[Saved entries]
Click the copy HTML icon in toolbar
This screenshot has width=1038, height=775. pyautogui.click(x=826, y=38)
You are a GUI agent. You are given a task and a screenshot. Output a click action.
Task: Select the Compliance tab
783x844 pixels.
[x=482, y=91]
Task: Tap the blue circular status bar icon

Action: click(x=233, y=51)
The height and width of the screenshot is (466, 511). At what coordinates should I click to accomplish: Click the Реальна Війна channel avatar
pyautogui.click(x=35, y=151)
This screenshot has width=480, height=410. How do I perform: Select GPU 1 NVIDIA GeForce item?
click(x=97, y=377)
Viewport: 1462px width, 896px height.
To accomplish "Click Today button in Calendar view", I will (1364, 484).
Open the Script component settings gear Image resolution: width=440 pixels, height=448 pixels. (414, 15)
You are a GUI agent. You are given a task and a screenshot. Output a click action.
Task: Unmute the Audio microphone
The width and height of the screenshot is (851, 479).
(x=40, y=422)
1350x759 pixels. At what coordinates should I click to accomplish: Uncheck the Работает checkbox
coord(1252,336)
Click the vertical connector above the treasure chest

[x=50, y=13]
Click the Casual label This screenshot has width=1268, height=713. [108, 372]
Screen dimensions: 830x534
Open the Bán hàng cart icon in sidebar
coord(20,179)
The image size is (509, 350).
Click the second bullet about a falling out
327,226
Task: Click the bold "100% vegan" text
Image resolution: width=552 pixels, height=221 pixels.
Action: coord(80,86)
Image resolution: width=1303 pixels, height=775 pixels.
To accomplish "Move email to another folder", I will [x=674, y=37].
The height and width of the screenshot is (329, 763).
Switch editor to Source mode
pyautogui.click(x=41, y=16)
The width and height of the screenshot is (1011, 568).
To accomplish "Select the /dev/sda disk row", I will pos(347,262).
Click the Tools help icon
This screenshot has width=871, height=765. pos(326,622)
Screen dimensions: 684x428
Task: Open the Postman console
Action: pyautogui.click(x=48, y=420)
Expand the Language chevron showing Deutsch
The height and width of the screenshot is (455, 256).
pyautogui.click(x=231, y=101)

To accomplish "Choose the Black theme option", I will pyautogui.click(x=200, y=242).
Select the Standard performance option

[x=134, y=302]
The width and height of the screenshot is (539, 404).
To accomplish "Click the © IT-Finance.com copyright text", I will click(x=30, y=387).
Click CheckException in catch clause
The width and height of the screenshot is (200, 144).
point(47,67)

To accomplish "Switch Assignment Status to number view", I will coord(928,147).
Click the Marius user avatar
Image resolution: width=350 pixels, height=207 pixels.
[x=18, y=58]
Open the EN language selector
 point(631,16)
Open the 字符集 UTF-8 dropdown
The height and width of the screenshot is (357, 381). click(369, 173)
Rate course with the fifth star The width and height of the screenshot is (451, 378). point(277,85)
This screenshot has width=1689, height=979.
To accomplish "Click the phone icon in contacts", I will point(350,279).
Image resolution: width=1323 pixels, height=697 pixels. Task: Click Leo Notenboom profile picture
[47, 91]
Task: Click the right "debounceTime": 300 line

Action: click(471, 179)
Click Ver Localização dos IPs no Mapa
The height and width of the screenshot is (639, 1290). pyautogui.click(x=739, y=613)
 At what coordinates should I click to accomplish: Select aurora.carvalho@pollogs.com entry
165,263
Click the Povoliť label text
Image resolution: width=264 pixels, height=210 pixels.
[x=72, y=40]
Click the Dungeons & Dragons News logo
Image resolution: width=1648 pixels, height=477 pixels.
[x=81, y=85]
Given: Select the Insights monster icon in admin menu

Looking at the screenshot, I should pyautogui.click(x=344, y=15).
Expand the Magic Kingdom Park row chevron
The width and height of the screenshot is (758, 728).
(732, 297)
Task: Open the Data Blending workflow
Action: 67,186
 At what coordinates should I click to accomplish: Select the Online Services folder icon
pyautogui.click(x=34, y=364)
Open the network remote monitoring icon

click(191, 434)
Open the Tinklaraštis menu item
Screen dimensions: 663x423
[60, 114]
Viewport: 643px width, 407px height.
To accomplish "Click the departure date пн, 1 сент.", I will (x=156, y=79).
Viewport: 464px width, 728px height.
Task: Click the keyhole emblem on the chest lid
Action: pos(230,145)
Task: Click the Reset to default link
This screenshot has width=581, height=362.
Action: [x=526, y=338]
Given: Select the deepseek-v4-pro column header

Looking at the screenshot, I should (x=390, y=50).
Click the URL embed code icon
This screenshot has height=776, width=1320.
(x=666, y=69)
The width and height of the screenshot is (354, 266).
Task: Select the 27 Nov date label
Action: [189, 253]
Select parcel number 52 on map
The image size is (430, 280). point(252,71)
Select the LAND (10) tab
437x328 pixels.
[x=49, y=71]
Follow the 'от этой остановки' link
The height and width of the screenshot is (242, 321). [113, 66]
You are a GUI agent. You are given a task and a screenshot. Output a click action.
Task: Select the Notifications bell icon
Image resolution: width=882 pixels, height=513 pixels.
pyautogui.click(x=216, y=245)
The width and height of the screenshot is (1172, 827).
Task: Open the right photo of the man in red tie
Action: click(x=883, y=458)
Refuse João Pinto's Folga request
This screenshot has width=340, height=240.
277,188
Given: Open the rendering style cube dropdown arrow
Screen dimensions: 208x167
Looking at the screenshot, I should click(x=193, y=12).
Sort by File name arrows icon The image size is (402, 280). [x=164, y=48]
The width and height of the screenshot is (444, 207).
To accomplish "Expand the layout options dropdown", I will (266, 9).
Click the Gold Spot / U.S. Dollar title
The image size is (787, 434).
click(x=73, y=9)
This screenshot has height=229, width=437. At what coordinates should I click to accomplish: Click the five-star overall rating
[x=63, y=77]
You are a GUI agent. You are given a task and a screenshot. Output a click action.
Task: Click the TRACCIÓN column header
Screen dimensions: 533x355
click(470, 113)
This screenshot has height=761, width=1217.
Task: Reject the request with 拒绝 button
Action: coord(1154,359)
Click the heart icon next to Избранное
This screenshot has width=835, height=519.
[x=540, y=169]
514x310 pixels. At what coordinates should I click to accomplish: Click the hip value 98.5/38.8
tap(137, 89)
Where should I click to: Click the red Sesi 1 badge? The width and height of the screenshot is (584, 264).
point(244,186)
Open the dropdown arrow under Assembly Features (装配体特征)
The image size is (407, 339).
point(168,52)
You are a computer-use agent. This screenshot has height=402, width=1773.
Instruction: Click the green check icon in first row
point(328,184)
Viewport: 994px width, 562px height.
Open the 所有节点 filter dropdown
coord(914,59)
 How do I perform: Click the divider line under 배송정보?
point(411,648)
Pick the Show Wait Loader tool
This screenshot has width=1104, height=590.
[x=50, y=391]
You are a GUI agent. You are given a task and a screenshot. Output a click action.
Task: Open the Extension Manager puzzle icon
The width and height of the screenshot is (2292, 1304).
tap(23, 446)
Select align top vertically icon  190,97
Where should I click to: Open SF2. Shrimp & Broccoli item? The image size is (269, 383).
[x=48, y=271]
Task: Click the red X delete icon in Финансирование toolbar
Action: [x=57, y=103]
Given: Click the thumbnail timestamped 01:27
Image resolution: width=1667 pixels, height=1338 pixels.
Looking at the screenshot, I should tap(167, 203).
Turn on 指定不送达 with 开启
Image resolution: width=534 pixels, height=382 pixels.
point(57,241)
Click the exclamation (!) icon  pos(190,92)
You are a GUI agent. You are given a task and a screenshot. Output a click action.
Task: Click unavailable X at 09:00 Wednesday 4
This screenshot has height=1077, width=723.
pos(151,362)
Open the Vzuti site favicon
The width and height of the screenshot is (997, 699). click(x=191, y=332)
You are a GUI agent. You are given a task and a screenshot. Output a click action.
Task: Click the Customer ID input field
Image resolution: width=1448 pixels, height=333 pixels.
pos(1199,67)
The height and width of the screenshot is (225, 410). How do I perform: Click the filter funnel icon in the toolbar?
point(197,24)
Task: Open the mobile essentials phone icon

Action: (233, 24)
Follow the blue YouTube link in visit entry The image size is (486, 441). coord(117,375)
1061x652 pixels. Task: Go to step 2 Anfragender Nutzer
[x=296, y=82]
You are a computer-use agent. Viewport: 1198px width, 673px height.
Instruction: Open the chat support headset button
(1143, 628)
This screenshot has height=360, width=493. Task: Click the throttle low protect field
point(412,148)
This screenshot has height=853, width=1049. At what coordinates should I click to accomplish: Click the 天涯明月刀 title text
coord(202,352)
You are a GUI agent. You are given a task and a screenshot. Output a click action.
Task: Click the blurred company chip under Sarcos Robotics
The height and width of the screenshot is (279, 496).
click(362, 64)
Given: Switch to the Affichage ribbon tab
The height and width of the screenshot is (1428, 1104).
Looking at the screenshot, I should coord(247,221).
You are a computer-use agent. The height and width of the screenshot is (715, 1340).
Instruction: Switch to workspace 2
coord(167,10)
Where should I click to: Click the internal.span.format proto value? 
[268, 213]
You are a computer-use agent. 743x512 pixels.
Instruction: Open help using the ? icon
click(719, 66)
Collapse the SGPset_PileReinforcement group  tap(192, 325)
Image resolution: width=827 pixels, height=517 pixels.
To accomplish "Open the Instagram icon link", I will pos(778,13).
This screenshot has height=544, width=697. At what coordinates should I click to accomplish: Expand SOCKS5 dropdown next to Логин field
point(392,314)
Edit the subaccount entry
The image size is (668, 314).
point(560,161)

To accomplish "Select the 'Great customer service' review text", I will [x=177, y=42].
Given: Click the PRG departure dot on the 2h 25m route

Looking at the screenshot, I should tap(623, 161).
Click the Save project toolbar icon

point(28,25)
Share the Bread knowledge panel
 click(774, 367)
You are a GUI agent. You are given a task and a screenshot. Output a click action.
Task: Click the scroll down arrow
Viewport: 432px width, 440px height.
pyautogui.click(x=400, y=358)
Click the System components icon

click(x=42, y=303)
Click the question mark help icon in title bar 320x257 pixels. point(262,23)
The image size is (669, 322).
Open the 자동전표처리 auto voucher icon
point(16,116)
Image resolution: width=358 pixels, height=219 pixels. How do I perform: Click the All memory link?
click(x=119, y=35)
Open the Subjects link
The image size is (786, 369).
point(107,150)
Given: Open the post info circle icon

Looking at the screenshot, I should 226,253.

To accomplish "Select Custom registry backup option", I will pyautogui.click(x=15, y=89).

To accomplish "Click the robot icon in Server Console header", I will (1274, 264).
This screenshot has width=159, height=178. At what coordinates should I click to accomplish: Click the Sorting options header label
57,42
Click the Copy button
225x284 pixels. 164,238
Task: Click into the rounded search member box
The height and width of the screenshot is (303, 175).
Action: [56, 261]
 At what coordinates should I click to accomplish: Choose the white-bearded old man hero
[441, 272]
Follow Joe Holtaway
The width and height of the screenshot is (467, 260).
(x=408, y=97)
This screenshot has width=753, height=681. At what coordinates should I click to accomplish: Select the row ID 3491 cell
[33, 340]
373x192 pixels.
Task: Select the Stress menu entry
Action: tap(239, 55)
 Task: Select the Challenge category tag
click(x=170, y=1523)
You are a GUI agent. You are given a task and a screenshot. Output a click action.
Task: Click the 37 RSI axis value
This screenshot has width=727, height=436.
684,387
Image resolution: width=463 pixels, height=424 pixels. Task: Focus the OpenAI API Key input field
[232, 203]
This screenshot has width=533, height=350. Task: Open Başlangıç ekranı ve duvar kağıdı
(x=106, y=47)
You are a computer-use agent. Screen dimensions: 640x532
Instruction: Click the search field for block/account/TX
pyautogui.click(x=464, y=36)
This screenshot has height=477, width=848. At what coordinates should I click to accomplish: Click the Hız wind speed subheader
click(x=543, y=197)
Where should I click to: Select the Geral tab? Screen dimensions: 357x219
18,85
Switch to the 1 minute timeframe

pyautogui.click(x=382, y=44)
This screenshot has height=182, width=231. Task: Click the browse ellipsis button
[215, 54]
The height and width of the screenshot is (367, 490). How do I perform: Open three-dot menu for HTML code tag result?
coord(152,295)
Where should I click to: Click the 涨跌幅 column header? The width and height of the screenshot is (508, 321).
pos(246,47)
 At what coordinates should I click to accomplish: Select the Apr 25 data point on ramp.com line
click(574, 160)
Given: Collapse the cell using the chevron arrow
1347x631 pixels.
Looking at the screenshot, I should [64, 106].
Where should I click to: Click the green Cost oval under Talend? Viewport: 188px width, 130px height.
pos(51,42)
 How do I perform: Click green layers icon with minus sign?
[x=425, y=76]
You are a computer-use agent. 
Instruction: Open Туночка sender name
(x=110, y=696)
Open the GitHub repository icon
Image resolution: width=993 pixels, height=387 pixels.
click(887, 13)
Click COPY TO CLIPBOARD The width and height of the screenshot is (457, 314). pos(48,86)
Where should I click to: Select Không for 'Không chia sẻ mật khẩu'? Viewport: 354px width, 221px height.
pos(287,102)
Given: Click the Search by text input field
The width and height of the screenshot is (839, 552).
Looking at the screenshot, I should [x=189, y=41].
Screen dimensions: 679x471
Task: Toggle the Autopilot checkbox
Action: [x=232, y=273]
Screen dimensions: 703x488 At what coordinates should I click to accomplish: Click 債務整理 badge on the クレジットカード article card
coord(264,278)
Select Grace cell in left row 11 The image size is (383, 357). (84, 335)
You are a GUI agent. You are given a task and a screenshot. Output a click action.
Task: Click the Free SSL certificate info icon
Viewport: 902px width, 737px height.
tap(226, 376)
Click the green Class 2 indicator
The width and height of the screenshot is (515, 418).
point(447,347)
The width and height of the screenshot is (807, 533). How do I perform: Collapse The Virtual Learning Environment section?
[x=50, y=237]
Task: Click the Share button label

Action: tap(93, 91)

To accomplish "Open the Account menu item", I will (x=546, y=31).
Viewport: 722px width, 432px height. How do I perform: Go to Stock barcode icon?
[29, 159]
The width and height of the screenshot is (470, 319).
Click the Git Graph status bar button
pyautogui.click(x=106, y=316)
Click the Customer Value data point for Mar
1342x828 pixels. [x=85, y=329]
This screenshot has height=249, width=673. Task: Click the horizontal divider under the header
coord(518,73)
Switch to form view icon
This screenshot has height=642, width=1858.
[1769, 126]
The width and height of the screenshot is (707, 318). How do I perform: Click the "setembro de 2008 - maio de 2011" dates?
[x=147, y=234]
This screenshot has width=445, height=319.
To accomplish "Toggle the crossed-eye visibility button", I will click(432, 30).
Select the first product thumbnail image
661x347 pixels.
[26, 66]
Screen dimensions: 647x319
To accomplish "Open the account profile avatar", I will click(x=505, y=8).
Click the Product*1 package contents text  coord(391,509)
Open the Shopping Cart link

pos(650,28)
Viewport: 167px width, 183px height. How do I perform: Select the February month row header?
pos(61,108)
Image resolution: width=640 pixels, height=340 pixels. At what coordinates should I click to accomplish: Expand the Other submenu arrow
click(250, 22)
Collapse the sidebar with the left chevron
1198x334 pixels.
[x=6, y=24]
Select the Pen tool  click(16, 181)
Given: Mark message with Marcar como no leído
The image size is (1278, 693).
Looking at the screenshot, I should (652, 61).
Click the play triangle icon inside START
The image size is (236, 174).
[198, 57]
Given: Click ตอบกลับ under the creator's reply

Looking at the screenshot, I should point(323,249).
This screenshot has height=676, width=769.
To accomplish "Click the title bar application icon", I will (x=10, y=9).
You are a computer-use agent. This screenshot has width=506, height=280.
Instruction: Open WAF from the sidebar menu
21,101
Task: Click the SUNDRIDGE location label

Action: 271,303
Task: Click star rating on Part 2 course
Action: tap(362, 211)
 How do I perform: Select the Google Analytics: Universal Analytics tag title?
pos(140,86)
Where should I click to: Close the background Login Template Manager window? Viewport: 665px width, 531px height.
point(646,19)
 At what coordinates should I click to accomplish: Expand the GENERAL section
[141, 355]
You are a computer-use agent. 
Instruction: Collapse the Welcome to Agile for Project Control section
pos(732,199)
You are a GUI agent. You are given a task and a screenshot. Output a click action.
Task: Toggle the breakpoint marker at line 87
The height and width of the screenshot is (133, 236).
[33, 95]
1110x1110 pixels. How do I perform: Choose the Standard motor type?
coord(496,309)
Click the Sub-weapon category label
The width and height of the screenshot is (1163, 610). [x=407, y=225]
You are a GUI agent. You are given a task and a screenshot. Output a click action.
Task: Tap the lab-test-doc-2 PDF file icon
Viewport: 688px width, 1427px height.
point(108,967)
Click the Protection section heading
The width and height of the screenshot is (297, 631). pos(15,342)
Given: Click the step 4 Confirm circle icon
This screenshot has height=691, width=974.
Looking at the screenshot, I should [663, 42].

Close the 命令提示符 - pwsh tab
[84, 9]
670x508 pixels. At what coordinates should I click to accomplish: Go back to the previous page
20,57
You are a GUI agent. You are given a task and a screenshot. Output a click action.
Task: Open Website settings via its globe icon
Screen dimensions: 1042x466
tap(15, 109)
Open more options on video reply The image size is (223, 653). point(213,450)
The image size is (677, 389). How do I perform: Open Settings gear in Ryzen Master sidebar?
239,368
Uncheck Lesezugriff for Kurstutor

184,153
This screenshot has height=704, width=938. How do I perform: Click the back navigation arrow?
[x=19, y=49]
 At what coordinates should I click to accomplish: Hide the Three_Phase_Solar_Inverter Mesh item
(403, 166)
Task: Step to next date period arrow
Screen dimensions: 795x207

### WORK TO BE COMPLETED
Copy whichever lines above contain the string "computer".

### COMPLETED TASK
You are a computer-use agent. This screenshot has height=402, width=1773.
You are a computer-use agent. Viewport: 1198px width, 673px height.
You are a computer-use agent. The height and width of the screenshot is (715, 1340).
You are a computer-use agent. 743x512 pixels.
You are a computer-use agent. Screen dimensions: 640x532
You are a computer-use agent. 
You are a computer-use agent. This screenshot has width=506, height=280.
You are a computer-use agent. 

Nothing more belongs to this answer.